START

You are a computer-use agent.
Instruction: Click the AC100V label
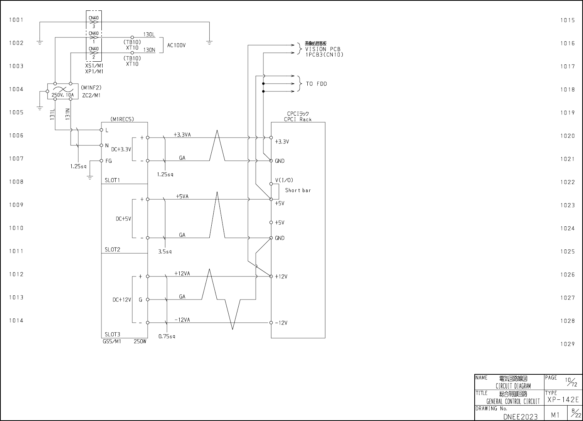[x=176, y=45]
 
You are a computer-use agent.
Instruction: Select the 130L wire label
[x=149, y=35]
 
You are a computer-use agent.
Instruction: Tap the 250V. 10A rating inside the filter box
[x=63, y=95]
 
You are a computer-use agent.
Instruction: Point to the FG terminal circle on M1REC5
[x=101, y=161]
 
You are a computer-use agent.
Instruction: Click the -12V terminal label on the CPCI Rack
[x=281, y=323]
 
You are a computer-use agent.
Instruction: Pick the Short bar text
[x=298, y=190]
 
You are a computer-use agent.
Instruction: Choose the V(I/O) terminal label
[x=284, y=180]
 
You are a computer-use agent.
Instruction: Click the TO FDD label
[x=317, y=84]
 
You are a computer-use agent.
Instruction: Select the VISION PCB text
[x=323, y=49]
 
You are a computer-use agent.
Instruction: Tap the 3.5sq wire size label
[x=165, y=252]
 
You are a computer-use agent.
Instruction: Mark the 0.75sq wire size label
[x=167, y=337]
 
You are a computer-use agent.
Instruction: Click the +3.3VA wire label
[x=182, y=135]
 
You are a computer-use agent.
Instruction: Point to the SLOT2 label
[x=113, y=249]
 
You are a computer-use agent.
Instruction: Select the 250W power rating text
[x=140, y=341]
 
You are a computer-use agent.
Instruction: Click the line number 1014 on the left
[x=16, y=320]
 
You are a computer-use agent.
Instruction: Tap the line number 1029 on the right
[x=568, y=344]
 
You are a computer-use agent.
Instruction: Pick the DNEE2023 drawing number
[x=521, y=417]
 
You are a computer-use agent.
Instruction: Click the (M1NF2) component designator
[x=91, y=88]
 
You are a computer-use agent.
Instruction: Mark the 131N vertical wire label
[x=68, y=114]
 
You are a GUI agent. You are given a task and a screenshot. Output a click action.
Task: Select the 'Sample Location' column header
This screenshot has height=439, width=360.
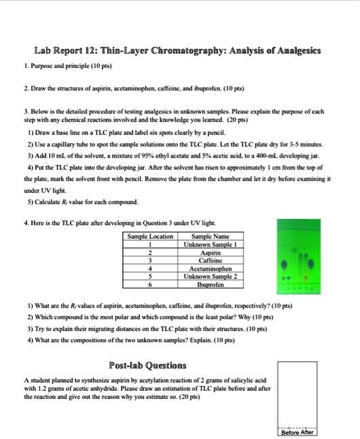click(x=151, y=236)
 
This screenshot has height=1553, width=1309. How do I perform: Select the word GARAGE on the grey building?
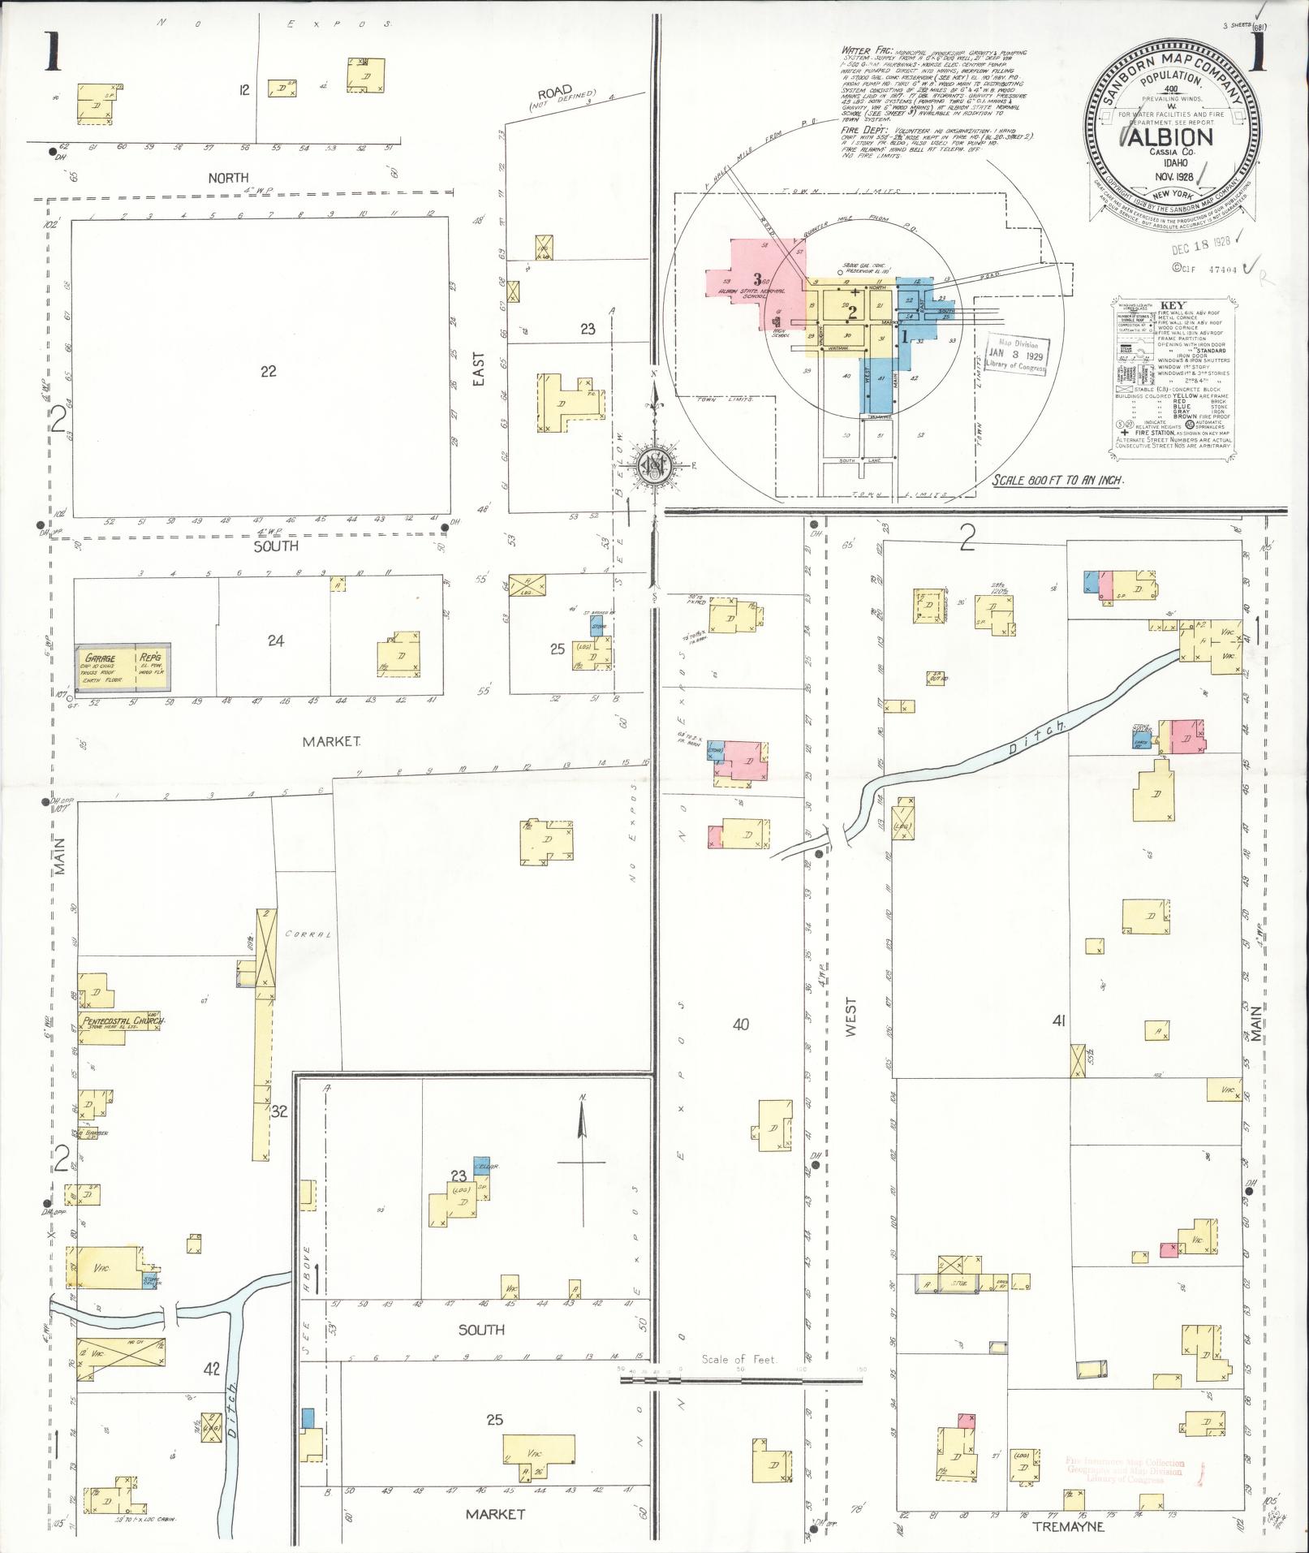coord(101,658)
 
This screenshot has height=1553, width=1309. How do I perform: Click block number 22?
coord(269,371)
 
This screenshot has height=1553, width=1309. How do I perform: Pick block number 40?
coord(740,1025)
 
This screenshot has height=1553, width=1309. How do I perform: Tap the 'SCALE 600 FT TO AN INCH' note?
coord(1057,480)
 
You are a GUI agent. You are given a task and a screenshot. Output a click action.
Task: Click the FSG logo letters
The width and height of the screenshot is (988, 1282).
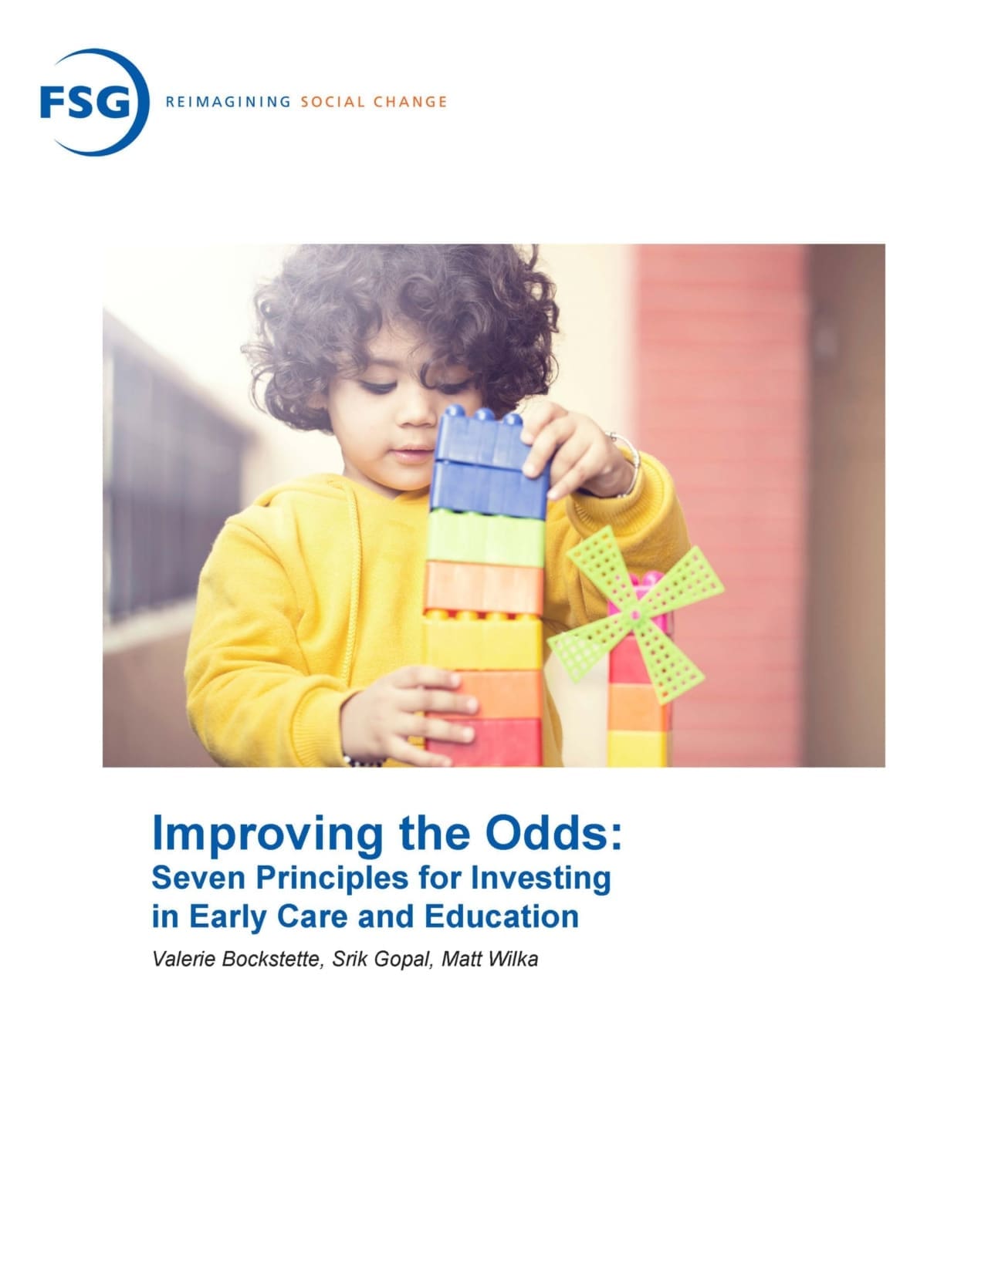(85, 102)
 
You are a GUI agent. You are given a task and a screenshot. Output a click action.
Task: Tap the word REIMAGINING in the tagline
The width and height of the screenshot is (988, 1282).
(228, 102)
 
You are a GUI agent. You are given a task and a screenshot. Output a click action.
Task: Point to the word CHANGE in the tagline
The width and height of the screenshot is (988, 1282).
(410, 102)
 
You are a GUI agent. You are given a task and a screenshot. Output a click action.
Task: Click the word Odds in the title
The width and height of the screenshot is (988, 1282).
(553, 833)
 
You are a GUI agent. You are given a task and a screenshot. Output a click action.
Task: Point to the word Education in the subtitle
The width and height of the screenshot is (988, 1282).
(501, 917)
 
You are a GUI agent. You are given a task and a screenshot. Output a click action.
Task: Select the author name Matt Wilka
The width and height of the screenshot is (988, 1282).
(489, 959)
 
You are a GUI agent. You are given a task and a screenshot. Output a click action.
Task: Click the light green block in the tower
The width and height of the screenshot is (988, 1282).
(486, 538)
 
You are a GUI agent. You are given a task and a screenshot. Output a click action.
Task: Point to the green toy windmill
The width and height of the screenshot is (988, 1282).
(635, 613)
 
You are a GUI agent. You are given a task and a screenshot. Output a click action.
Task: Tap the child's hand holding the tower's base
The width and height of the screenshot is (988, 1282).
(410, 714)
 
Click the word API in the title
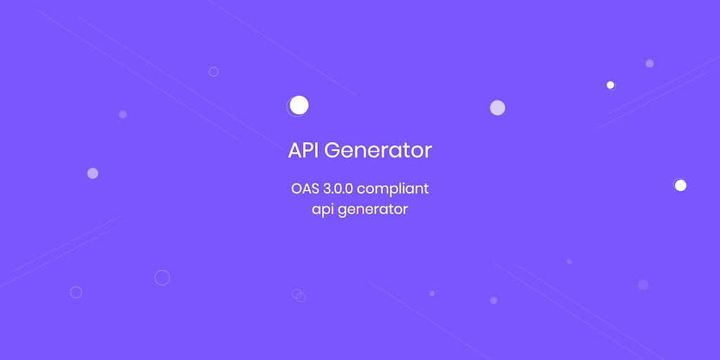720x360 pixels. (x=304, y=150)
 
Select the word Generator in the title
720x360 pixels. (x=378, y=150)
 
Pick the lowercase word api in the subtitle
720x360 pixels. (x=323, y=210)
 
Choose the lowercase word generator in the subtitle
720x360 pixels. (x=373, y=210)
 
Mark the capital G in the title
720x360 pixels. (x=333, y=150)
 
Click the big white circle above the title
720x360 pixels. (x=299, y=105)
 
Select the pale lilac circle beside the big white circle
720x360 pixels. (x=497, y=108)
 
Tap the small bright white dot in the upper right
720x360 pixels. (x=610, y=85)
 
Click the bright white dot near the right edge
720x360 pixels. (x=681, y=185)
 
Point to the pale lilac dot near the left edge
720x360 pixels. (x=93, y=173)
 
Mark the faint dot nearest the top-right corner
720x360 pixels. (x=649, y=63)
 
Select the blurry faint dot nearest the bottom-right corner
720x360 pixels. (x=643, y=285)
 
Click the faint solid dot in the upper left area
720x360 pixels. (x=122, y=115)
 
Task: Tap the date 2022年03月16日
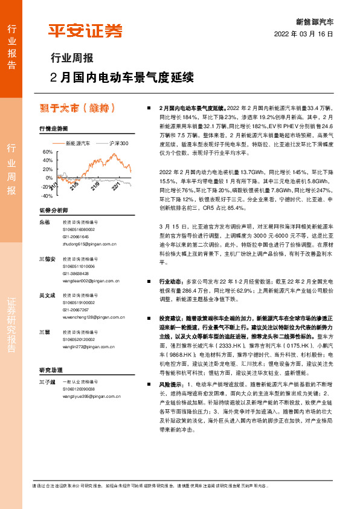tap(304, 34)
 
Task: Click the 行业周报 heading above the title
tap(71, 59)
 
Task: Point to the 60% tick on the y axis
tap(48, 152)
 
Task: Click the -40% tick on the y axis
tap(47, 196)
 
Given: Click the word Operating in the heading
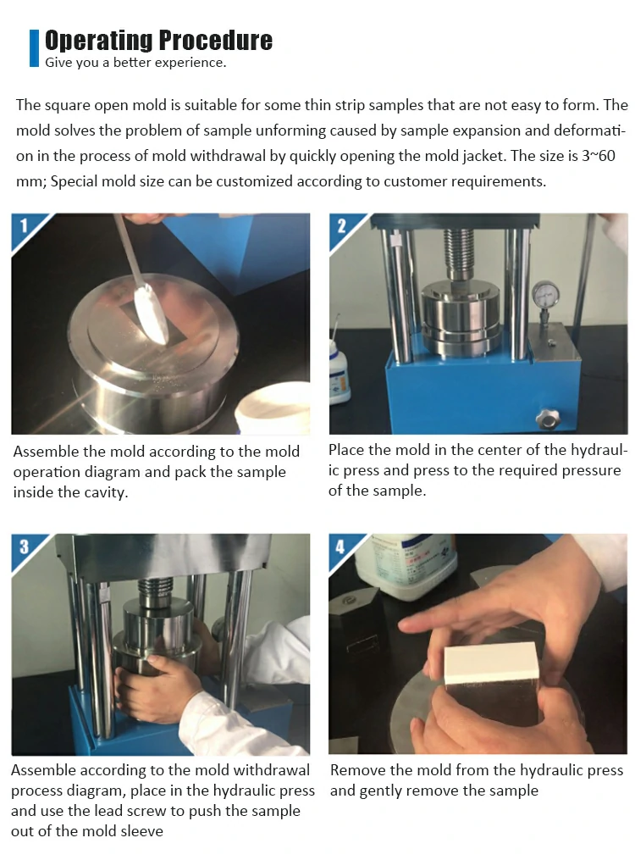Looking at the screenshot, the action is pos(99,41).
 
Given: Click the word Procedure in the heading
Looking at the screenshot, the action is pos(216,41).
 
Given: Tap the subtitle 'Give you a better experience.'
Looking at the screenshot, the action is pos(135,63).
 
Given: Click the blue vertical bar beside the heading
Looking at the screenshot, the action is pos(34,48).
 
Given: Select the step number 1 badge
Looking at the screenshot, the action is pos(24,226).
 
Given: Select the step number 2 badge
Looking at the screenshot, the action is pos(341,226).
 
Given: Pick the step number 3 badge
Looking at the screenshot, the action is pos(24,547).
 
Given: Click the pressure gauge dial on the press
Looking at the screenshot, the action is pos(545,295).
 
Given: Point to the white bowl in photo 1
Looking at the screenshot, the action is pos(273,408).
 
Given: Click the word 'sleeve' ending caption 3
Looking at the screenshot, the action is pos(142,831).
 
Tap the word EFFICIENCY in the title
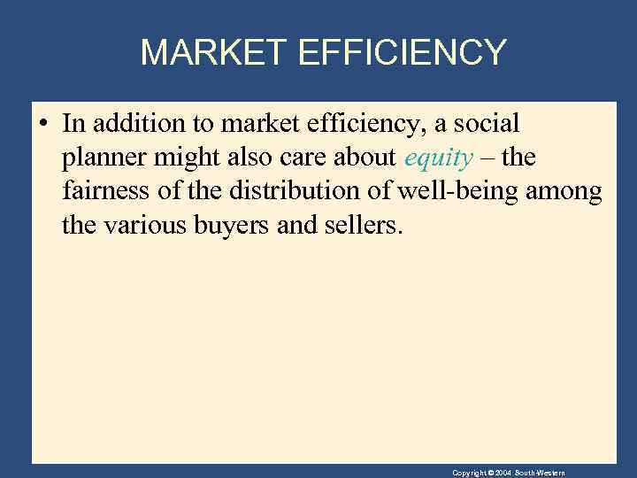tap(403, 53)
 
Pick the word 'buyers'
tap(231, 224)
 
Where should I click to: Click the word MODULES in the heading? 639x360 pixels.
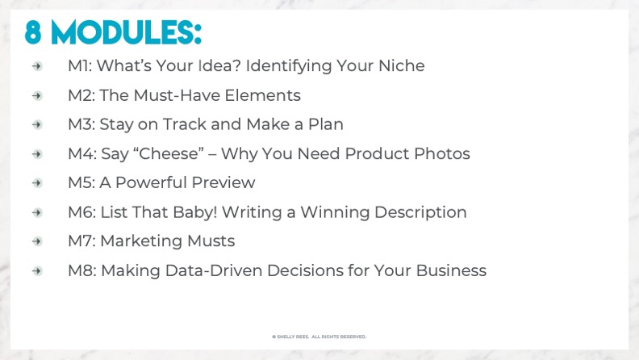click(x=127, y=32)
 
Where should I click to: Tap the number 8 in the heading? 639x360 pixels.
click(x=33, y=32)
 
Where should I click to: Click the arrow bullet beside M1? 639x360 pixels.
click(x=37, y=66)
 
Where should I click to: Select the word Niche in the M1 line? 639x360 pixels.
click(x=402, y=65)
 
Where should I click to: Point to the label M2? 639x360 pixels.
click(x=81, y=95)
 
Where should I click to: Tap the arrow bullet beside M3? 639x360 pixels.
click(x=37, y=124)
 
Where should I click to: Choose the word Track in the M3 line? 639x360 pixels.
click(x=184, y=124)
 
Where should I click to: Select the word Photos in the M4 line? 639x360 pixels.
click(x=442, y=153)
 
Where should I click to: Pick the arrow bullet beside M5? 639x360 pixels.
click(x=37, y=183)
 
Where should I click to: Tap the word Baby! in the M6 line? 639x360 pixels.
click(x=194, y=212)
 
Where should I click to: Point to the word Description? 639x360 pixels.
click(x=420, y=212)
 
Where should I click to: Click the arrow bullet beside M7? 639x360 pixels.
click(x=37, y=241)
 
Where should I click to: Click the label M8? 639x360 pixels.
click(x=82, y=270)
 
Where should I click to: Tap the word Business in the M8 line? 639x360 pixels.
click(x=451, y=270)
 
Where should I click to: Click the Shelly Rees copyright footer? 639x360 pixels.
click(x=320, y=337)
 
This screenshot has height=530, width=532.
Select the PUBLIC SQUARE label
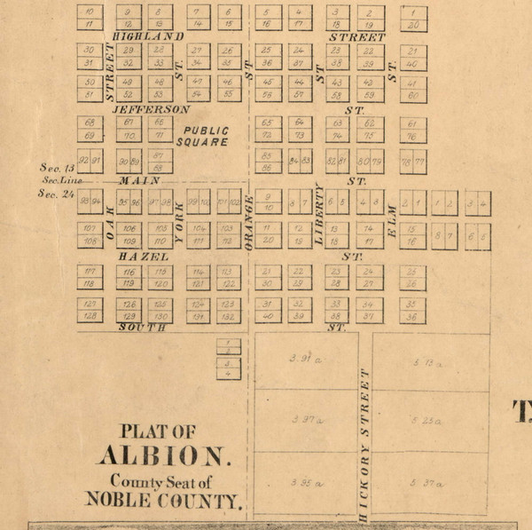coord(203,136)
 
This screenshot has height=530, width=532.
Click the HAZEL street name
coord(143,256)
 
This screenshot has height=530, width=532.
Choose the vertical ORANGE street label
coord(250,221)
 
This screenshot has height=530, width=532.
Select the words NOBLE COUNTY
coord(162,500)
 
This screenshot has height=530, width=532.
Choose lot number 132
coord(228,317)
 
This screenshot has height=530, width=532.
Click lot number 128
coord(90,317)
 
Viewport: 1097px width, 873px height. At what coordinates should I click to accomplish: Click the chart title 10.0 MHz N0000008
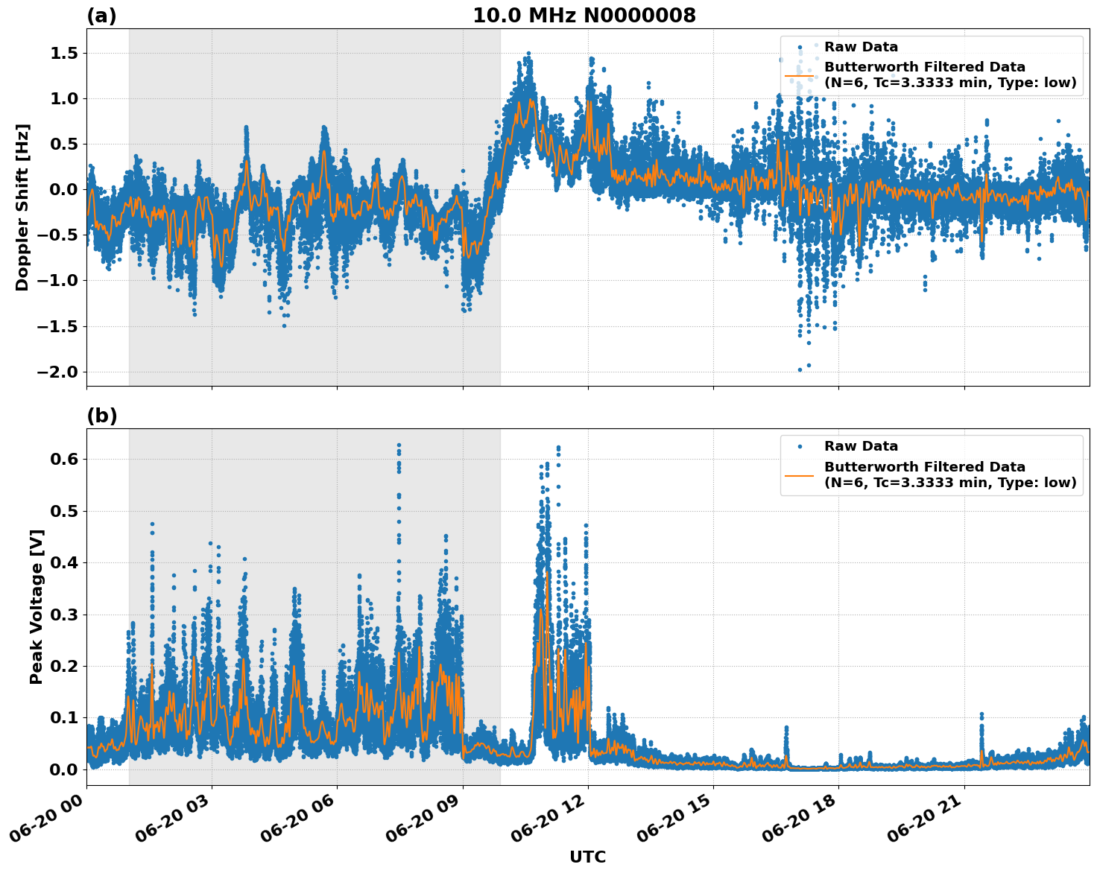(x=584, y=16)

END

→ **STATED TASK**
Shift every coordinate in the answers by adding 86 to each number, and write the listing out again starting at its first line and ending at the line that contains "[x=101, y=161]", with that line and the requests included. Leave the pictures out of your answer.

→ **WORKED SOLUTION**
You are a computer-use agent.
Instruction: Click the AC100V label
[x=262, y=131]
 
You are a computer-use agent.
Instruction: Select the 130L wire label
[x=235, y=121]
 
You are a computer-use agent.
Instruction: Tap the 250V. 10A rating inside the filter box
[x=149, y=181]
 
You are a computer-use agent.
Instruction: Point to the FG terminal circle on M1REC5
[x=187, y=247]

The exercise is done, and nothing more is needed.